Building subject headings for ULSED: part of the Unified Language System for Engineering Design

Abstract

Efforts in information retrieval and exchange across multiple information systems have long been hindered by the fact that different systems use different terminologies. National Library of Medicine (NLM) recognized this problem and started the Unified Medical Language System (UMLS) project that aims at providing a common platform for exchange of information between different medical information sources and assisting medical professionals and researchers in retrieving electronic biomedical information. In engineering design, same problem arises when one tries to gain information from multiple resources, e.g., from design document repository in a design firm, research literatures on engineering design or classroom materials for an engineering design course. We think that a system similar to UMLS can be of great help in integrating the information from all these different sources for engineering design. We call it Unified Language System for Engineering Design (ULSED).

As in UMLS, we need to build a meta-thesaurus, or a standard set of subject headings for engineering design first. Instead of the common approach of building the subject heading set manually, we would like to propose a procedure that can suggest the vocabularies automatically. One possible approach is applying key phrase extraction techniques on electronic engineering design documents.

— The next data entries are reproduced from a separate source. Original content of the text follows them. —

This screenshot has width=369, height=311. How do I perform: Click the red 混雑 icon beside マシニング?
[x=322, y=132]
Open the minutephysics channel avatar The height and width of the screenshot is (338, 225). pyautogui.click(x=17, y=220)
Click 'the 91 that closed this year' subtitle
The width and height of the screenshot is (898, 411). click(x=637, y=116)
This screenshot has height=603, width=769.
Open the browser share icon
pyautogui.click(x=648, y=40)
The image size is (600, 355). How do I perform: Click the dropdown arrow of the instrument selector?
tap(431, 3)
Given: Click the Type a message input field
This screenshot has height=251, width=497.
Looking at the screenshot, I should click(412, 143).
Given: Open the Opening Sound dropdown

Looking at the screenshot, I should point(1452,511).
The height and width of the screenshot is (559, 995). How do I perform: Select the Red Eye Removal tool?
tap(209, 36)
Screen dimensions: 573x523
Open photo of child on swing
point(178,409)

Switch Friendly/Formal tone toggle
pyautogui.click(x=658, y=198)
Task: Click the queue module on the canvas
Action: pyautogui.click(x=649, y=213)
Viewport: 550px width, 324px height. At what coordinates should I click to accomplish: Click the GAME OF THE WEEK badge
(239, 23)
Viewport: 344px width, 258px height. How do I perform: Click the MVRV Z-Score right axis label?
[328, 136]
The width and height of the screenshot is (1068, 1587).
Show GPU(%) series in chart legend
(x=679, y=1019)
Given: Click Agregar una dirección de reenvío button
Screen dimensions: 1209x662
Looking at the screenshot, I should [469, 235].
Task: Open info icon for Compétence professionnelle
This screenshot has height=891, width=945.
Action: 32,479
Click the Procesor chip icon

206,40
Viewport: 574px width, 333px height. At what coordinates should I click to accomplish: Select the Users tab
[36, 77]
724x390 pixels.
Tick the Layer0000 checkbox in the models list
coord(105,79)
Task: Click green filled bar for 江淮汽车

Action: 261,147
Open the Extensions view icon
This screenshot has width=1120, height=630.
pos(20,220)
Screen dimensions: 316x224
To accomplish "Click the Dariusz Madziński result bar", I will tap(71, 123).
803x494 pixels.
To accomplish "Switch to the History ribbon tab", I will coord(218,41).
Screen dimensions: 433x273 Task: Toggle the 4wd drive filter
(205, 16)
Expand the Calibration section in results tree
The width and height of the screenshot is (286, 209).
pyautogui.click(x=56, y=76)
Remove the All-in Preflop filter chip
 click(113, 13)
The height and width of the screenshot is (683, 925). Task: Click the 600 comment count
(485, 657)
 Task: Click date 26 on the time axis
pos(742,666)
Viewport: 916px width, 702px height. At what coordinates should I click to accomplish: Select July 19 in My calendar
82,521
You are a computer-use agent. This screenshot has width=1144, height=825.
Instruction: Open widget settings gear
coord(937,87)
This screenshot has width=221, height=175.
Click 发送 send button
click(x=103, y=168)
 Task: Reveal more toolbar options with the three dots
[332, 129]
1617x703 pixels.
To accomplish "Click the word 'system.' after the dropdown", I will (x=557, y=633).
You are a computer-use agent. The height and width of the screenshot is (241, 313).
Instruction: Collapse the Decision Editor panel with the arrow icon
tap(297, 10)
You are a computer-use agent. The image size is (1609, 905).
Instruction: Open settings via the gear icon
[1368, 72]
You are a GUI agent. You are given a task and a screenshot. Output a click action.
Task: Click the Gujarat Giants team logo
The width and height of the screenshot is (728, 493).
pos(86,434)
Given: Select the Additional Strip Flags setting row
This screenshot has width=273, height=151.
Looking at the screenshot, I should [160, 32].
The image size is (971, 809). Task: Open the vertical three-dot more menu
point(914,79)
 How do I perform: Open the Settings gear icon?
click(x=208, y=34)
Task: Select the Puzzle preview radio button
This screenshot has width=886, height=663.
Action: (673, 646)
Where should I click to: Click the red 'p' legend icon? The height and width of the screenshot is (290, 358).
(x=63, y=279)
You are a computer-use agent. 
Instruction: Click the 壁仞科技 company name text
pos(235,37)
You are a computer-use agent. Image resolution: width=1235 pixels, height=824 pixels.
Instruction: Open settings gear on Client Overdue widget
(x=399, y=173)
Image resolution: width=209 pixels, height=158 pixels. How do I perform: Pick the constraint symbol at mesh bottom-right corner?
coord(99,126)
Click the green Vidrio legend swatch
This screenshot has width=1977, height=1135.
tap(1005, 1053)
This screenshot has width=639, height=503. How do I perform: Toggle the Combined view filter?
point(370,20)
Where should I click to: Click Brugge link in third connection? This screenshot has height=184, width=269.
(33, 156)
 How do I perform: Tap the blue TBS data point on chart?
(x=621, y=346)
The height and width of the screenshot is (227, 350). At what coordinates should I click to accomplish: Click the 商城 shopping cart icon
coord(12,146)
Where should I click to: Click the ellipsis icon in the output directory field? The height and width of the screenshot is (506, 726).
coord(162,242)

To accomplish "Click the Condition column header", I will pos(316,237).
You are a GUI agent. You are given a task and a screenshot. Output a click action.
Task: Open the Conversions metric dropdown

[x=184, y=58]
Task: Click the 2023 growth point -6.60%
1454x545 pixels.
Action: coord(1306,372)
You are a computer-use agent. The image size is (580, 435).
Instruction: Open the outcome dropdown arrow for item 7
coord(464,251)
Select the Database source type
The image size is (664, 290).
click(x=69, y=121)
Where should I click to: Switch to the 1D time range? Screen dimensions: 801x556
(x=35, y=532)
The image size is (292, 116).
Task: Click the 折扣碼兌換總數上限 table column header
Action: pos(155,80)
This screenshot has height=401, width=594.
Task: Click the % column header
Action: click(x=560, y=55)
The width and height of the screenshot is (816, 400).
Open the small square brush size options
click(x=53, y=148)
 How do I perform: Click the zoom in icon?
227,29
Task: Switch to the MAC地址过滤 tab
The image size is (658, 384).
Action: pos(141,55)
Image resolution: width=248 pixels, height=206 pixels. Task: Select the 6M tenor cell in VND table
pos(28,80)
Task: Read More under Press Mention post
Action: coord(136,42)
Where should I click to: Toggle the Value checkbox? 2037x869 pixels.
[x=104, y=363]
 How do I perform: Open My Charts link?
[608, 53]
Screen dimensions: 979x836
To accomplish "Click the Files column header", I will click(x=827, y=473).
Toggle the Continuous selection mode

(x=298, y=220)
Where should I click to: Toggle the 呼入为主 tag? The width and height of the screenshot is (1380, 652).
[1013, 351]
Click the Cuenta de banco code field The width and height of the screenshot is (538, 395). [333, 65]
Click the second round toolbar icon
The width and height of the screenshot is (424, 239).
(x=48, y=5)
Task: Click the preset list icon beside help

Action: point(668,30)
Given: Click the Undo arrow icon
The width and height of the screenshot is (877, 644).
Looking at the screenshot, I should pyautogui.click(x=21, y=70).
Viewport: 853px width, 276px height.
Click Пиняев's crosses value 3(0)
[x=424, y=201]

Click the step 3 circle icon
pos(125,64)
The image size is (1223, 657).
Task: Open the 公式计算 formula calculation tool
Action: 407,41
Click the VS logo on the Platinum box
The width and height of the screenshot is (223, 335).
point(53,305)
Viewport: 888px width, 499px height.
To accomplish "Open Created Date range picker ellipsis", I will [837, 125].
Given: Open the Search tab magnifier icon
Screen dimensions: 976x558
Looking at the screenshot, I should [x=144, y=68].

Key phrases play an important role in information retrieval systems. They are heavily used in document indexing, user query expansion, and document summarization. Typically, authors are the ones who are responsible for assigning key phrases for their documents. However, most authors won't assign key phrases unless they are asked to explicitly. Even when they do, the key phrases are possibly too general or too specific for information retrieval purposes. To remedy this problem, an automatic key phrase extraction technique is proposed and tested in this research. The key phrase extraction task is formed as a multi-objective optimization problem and is solved with a genetic algorithm. Bookstein and Picard have both found that key phrases have certain clamping behaviors, meaning that they tend to cluster together. They proposed several statistic measures that can be used to judge if a certain phrase can be considered a key phrase. We took their measures as one of our optimization objective, i.e. to maximize the total statistical significance of a set of phrases. At the same time, we would like to get as few key phrases as possible (while maintaining the integrity of the phrase set), thus the other objective is to minimize the number of phrases selected. Preliminary results show that the genetic algorithm does have some success in selecting content-bearing key phrases from a set of pre-processed candidate phrases but is still not discriminating enough to be used without human assist. We are currently doing more evaluations on the results and adjusting genetic algorithm parameters in order to achieve better results.